Interrupts are needed here entirely because the \gls{proc} is tied to an instance it is not using.
Therefore, a more satisfying solution is for the \at submitting the operation to notice that the instance is unused and simply go ahead and use it.
This approach is presented shortly.

\subsubsection{Public Instances}
The public approach creates decoupled pools of @io_uring@ instances and processors, \ie without one-to-one coupling.
\Glspl{at} attempting an \io operation pick one of the available instances and submit the operation to that instance.
Since there is no coupling between @io_uring@ instances and \glspl{proc} in this approach, \ats running on more than one \gls{proc} can attempt to submit to the same instance concurrently.
Because @io_uring@ effectively sets the amount of sharding needed to avoid contention on its internal locks, performance in this approach is based on two aspects:
\begin{itemize}
\item
The synchronization needed to submit does not induce more contention than @io_uring@ already does.
\item
The scheme to route \io requests to specific @io_uring@ instances does not introduce contention.
This aspect is very important because it comes into play before the sharding of instances, and as such, all \glspl{hthrd} can contend on the routing algorithm.
\end{itemize}

Allocation in this scheme is fairly easy.
Free SQEs, \ie, SQEs that are not currently being used to represent a request, can be written-to safely, and have a field called @user_data@ that the kernel only reads to copy to CQEs.
Allocation also does not require ordering guarantees as all free SQEs are interchangeable.
The only added complexity is that the number of SQEs is fixed, which means allocation can fail.

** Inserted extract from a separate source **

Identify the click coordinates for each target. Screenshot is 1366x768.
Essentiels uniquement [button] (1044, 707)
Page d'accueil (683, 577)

Allocation failures need to be pushed to a routing algorithm: \ats attempting \io operations must not be directed to @io_uring@ instances without sufficient SQEs available.
Furthermore, the routing algorithm should block operations upfront if none of the instances have available SQEs.

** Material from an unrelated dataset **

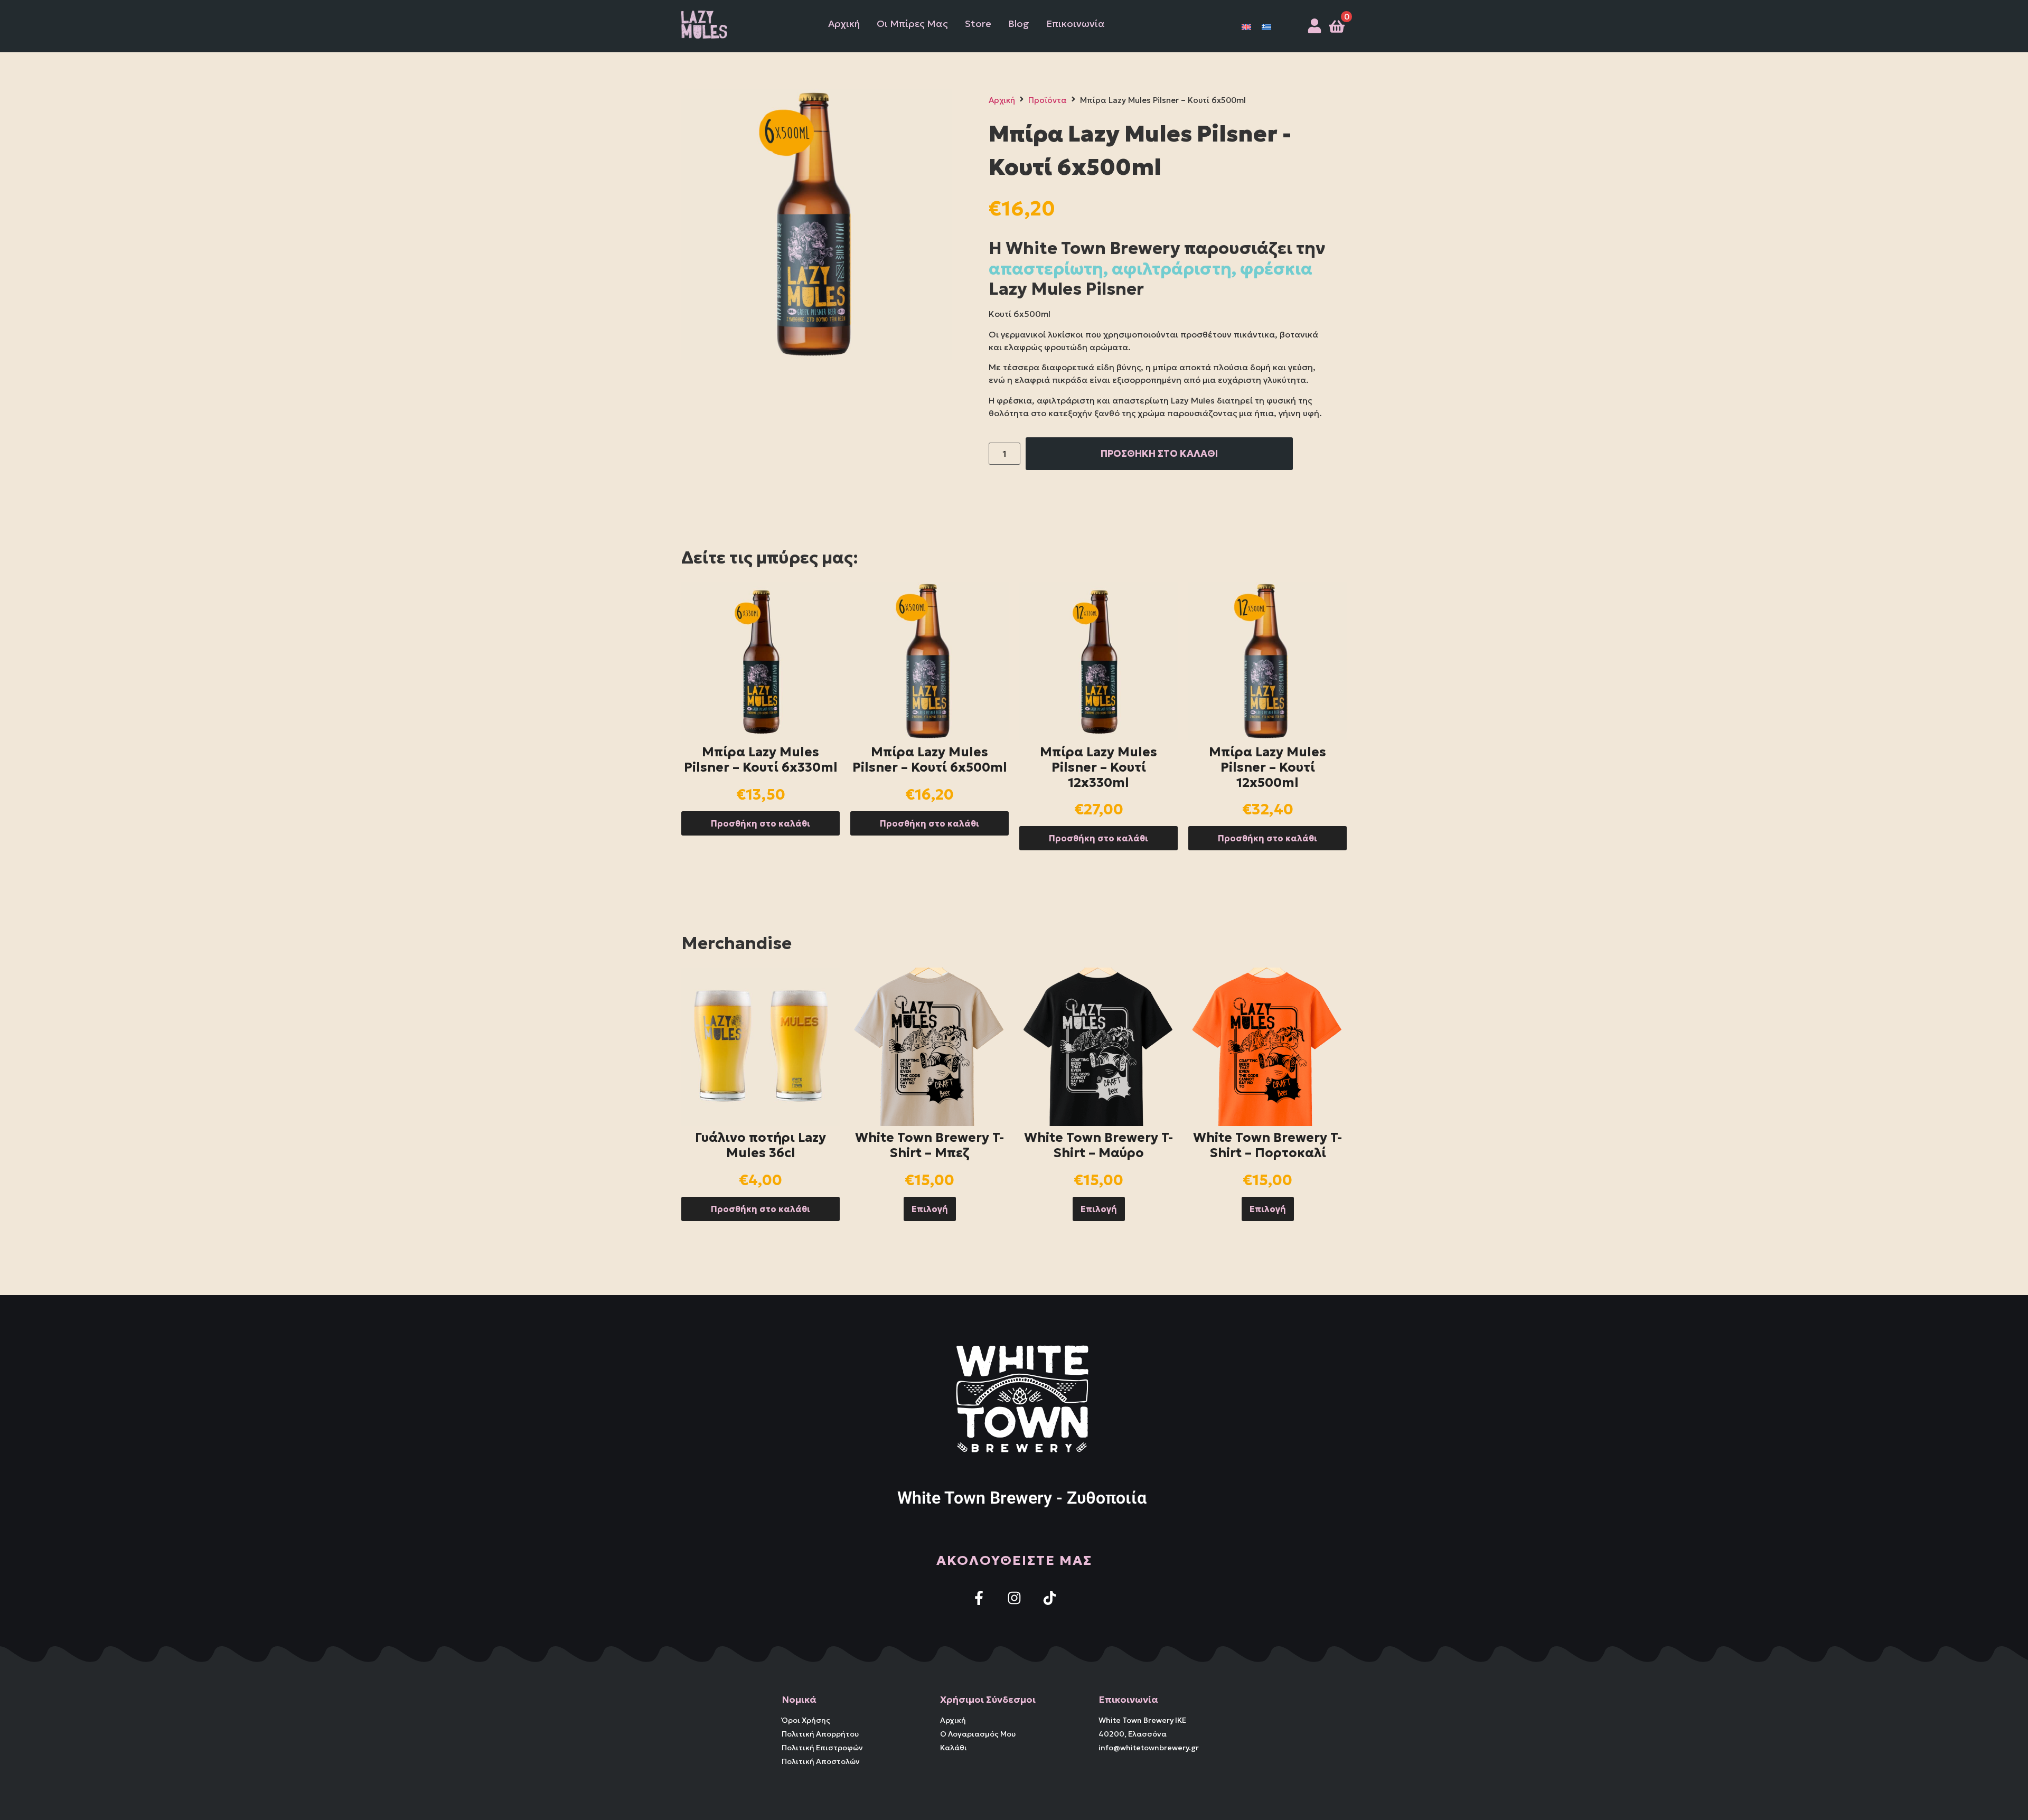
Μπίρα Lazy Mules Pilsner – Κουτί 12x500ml (1267, 767)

Once an SQE is allocated, \ats insert the \io request information and keep track of the SQE index and the instance it belongs to.

Once an SQE is filled in, it is added to the submission ring buffer, an operation that is not thread safe, and then the kernel must be notified using the @io_uring_enter@ system call.
The submission ring buffer is the same size as the pre-allocated SQE buffer, therefore pushing to the ring buffer cannot fail because it would mean an SQE multiple times in the ring buffer, which is undefined behaviour.
However, as mentioned, the system call itself can fail with the expectation that it can be retried once some submitted operations are complete.

Since multiple SQEs can be submitted to the kernel at once, it is important to strike a balance between batching and latency.
Operations that are ready to be submitted should be batched together in few system calls, but at the same time, operations should not be left pending for long periods before being submitted.
Balancing submission can be handled by either designating one of the submitting \ats as the \at responsible for the system call for the current batch of SQEs or by having some other party regularly submit all ready SQEs, \eg, the poller \at mentioned later in this section.

Ideally, when multiple \ats attempt to submit operations to the same @io_uring@ instance, all requests should be batched together and one of the \ats is designated to do the system call on behalf of the others, called the \newterm{submitter}.
However, in practice, \io requests must be handed promptly so there is a need to guarantee everything missed by the current submitter is seen by the next one.
Indeed, as long as there is a ``next'' submitter, \ats submitting new \io requests can move on, knowing that some future system call includes their request.
Once the system call is done, the submitter must also free SQEs so that the allocator can reuse them.

Finally, the completion side is much simpler since the @io_uring@ system call enforces a natural synchronization point.
Polling simply needs to regularly do the system call, go through the produced CQEs and communicate the result back to the originating \ats.
Since CQEs only own a signed 32-bit result, in addition to the copy of the @user_data@ field, all that is needed to communicate the result is a simple future~\cite{wiki:future}.
If the submission side does not designate submitters, polling can also submit all SQEs as it is polling events.
A simple approach to polling is to allocate a user-level \at per @io_uring@ instance and simply let the poller \ats poll their respective instances when scheduled.

The big advantage of the pool of SQE instances approach is that it is fairly flexible.
It does not impose restrictions on what \ats submitting \io operations can and cannot do between allocations and submissions.
It also can gracefully handle running out of resources, SQEs or the kernel returning @EBUSY@.
The downside to this approach is that many of the steps used for submitting need complex synchronization to work properly.
The routing and allocation algorithm needs to keep track of which ring instances have available SQEs, block incoming requests if no instance is available, prevent barging if \ats are already queued up waiting for SQEs and handle SQEs being freed.
The submission side needs to safely append SQEs to the ring buffer, correctly handle chains, make sure no SQE is dropped or left pending forever, notify the allocation side when SQEs can be reused, and handle the kernel returning @EBUSY@.
All this synchronization has a significant cost, compared to the private-instance approach which does not have synchronization costs in most cases.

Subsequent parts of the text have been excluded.